20. The device according to claim 18 wherein the above matrix estimation module is related to the device for generating a viewer's face tracking information, which is characterized by the following four stage approach: The above (c) stage in (claim 1) is related to the method for generating a viewer's face tracking information, which is characterized by the following four stage approach: (c1) stage where the transformation formula in [Equation 4] described below is calculated with M, a 3×3 matrix related to information about face rotation in the above standard three-dimensional face model and T, a three-dimensional vector related to information about parallel facial movement (the above M and T are matrices which have each component as a variable and define the above optimal; (c2) stage where the three dimensional vector, P′ in [Equation 5] described below is calculated with the position vector (P_C) of the camera feature point obtained in [Equation 4] described above and the Camera transformation matrix (M_C) obtained in [Equation 6] described below; (c3) stage where a two-dimensional vector, PI is defined as (P′_x/P′_z, P′_y/P′_z) based on the above three-dimensional vector, P′; and (c4) stage where each variable of the above optimal transformation matrix is estimated with the above two-dimensional vector, PI and the coordinate values of the facial feature points detected at the above (b) stage, wherein

[Equation 4] comprises PC=M*PM+T; and

[Equation 5] comprises P′=M_C*P_C

wherein P′ is the transformation formula defined as (P′_x, P′_y, P′_z), and

wherein [Equation 6] comprises:

M_{c} = [\begin{matrix} focal_len & 0 & W / 2 \\ 0 & focal_len & H / 2 \\ 0 & 0 & 1 \end{matrix}]

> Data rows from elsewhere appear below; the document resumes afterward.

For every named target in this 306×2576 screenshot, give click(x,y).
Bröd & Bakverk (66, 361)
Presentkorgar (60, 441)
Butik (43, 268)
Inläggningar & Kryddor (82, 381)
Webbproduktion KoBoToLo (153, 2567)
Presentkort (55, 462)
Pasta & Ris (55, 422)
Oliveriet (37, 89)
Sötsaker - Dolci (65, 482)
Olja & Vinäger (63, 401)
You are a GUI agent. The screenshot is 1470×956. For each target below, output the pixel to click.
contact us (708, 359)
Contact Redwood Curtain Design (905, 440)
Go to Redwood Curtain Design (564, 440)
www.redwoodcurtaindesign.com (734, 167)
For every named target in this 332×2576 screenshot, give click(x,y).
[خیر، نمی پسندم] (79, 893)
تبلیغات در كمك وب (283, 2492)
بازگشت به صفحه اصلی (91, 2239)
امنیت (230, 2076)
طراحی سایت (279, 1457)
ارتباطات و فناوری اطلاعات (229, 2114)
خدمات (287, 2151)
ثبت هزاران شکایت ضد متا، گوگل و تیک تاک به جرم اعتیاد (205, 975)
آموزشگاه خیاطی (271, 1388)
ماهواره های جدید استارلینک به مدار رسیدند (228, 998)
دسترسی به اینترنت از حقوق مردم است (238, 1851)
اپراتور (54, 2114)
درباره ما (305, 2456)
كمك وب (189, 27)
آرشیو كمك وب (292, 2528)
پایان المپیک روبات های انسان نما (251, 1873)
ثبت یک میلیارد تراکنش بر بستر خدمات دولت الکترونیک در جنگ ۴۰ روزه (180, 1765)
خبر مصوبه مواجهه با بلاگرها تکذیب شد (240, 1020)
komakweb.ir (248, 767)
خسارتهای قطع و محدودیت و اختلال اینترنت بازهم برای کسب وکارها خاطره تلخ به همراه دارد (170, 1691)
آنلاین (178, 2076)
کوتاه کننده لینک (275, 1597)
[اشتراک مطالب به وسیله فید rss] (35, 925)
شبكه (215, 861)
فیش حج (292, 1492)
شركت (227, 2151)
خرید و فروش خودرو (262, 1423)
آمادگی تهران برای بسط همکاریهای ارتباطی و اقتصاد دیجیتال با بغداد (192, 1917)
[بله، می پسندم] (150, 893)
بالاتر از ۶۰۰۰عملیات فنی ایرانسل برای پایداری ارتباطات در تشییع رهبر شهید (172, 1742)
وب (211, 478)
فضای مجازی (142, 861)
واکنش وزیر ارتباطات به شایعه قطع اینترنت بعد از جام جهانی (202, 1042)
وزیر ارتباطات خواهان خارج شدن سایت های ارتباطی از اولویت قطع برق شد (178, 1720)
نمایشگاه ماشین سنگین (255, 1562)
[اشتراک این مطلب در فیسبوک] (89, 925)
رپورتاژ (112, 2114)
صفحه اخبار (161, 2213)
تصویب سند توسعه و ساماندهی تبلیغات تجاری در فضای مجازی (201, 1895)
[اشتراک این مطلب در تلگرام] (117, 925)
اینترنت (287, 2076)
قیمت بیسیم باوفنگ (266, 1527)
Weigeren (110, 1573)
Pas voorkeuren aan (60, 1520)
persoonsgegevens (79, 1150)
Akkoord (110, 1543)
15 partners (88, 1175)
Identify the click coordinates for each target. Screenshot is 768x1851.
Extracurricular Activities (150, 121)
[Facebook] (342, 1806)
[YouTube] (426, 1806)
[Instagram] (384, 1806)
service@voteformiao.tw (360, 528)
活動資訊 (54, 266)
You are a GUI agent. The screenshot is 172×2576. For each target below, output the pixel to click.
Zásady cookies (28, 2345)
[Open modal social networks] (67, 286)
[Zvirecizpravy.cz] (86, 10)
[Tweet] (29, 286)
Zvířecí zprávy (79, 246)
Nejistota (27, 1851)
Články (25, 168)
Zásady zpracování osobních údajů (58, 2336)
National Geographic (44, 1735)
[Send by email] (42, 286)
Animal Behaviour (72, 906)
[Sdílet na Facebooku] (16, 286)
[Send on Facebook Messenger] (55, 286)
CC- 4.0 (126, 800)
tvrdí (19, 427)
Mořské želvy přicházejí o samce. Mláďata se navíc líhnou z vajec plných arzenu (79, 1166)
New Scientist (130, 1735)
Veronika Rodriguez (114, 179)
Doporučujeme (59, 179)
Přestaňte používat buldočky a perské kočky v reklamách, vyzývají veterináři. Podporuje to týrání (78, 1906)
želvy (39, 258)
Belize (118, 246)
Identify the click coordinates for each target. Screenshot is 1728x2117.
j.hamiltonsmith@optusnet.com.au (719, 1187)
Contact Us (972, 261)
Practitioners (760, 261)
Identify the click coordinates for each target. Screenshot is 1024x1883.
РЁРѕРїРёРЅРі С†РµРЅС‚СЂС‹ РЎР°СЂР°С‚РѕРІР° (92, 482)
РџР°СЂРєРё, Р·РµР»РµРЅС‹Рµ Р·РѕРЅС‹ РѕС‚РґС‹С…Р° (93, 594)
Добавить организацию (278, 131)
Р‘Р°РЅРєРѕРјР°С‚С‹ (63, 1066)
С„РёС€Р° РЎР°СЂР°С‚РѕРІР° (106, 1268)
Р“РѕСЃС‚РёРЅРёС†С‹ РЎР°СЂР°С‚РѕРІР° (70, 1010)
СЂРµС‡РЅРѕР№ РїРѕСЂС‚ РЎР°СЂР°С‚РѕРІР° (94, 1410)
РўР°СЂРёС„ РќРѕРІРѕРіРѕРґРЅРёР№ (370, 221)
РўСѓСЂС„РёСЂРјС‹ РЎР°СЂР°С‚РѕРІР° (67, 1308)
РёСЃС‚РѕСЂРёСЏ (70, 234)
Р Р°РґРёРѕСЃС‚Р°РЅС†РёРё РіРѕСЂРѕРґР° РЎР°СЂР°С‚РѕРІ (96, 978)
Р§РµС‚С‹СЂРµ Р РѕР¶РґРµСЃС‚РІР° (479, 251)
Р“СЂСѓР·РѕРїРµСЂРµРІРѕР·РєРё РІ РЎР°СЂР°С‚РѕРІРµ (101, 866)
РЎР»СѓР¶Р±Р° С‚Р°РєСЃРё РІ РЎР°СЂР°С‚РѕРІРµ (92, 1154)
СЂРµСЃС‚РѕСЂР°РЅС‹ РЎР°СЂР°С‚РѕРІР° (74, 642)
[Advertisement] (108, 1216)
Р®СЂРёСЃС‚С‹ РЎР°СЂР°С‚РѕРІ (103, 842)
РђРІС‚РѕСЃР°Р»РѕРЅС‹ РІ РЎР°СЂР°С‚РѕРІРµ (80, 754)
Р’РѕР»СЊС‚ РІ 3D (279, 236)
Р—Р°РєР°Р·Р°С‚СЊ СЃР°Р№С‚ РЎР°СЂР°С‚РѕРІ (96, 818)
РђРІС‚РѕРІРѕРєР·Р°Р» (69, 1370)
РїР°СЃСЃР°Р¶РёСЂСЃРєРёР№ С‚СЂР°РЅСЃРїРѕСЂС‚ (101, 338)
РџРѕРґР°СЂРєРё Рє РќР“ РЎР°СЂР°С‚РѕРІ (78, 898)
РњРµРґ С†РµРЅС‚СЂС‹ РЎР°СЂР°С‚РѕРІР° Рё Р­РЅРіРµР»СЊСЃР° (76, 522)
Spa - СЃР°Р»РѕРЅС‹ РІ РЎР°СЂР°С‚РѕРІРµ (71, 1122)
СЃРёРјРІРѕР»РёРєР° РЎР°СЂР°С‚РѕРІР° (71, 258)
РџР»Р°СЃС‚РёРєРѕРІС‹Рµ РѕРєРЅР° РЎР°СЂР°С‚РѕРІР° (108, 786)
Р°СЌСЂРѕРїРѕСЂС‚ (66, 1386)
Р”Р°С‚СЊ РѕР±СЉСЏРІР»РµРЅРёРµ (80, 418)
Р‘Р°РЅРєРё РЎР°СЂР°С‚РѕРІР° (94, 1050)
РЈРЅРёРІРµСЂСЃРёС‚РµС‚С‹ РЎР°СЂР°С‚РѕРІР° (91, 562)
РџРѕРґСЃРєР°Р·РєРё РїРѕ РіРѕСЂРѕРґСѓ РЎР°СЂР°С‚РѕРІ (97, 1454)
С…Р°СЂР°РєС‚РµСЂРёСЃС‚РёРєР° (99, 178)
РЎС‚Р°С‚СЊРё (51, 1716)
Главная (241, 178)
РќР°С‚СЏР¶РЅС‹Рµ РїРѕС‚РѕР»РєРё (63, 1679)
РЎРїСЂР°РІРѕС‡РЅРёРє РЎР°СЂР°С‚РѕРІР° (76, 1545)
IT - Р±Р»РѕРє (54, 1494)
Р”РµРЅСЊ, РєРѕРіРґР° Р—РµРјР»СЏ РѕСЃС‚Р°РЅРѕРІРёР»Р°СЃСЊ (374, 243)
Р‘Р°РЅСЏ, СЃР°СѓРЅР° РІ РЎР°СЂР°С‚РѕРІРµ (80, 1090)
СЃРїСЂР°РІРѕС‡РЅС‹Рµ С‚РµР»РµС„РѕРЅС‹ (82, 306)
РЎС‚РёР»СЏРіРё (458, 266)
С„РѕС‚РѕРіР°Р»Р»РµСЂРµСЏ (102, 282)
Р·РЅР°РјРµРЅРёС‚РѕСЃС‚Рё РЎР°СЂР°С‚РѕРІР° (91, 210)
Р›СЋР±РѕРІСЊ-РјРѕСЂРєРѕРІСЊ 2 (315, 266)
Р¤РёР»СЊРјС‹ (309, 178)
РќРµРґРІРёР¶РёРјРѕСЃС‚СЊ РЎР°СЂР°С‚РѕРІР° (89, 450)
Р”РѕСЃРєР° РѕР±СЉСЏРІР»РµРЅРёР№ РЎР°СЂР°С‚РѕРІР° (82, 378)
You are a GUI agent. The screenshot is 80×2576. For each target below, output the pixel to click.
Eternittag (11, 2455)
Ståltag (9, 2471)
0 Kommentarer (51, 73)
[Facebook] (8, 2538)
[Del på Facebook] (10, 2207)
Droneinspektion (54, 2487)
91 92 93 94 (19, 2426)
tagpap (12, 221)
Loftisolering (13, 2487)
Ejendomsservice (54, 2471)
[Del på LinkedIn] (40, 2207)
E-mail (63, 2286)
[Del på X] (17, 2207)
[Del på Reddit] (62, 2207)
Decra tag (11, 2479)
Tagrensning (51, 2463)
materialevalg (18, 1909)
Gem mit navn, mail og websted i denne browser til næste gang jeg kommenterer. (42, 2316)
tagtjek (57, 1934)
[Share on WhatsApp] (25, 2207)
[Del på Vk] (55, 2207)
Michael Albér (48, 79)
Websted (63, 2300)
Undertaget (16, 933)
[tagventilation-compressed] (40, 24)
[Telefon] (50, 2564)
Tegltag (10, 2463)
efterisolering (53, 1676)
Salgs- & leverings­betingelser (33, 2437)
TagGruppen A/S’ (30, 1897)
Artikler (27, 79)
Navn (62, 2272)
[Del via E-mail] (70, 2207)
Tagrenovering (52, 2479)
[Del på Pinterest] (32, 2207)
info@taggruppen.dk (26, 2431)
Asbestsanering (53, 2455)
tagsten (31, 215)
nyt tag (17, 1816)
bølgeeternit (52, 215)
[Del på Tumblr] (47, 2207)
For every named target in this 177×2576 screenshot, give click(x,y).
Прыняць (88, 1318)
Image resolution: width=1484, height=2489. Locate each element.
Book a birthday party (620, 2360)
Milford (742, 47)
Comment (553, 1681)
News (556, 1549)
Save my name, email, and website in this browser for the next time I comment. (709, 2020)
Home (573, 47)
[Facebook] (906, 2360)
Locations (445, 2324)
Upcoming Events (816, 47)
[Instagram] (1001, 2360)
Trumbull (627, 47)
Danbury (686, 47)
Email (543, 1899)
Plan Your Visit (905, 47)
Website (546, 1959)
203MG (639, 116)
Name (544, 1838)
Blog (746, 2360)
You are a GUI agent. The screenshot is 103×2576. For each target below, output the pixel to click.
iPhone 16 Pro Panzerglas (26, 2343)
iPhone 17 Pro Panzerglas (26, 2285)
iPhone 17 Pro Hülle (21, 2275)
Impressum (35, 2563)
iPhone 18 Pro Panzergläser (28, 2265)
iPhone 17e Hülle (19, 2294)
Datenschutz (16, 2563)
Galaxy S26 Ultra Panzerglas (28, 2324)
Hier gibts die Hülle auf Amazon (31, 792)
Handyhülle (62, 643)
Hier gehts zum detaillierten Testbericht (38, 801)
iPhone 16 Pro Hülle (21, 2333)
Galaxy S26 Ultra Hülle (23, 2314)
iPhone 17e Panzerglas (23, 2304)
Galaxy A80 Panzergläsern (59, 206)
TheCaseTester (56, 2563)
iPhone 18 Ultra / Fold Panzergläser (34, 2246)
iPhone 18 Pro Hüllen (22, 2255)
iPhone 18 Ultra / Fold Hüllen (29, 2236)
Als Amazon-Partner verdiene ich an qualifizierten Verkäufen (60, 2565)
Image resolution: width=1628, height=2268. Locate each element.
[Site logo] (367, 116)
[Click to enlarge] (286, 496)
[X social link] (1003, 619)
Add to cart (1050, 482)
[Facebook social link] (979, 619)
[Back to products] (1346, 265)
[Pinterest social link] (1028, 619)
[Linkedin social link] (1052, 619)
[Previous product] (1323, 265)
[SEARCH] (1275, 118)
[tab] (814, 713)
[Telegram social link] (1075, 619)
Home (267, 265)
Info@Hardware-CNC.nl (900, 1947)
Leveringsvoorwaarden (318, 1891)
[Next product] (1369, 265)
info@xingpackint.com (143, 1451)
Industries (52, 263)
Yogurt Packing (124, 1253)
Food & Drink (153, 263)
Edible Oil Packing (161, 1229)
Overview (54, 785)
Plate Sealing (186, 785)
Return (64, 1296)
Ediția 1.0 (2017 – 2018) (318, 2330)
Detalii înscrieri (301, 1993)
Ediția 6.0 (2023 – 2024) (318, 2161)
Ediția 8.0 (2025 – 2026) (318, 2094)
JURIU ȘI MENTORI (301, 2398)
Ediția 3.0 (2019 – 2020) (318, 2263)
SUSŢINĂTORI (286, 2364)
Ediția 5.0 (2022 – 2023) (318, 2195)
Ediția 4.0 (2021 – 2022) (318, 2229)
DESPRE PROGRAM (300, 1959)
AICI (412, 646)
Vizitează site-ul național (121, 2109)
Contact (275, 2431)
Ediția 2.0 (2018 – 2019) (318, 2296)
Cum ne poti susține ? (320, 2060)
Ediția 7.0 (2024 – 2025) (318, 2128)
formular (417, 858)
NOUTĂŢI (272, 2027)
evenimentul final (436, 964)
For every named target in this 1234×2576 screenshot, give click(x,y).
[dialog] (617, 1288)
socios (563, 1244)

21. The device according to claim 18 for generating a viewer's face tracking information further comprises a gender estimation module which estimates the above viewer's gender using the above detected facial area.

22. The device according to claim 18 for generating a viewer's face tracking information further comprises an age estimation module which estimates the above viewer's age using the above detected facial area.

23. The device according to claim 18 for generating a viewer's face tracking information further comprises an eye-closure estimation module which estimates the above viewer's eye closure using the above detected facial area.

24. A device for generating a viewer's face tracking information in order to control the 3D effects of a three-dimensional display apparatus in response to at least one of information about a viewer's viewing direction and distance, the device comprising:

a first apparatus for detecting the facial area of the above viewer from the image extracted from the images input via an image input apparatus installed at the task location of the above three-dimensional display apparatus;

a second apparatus for estimating at least one of information about the above viewer's viewing direction and distance based on the above extracted facial area to generate viewing information; and

a third apparatus for estimating at least one of information about the above viewer's gender and age based on the above extracted facial area to generate viewer information, wherein

the first apparatus for detecting the facial area is, (a1) stage where the YCbCr color model is drawn up from the RGB color information of the above extracted image, color and brightness information are separated from the color model drawn up and a face candidate area is detected according to the above brightness information; (a2) stage where the rectangular feature point model about the above detected face candidate area is defined and a facial area is detected based on the learning data which the above rectangular feature point model is learned through the AdaBoost learning algorithm; and (a3) stage where the above detected facial area is determined as a valid facial area when the size of the result value of the above AdaBoost (CFH(x) in [Equation 1] described below) exceeds a predetermined threshold value, wherein [Equation 1] comprises:

{CF}_{H} (x) = \sum_{m = 1}^{M} h_{m} (x) - θ

h_m(x): the output value in the m^thweak classifier θ: empirically set up as the value used to control the error rate of the strong classifier more minutely.

25. The method of claim 15 wherein the three-dimensional display apparatus controls the 3D effects using the method for generating a viewer's face tracking information.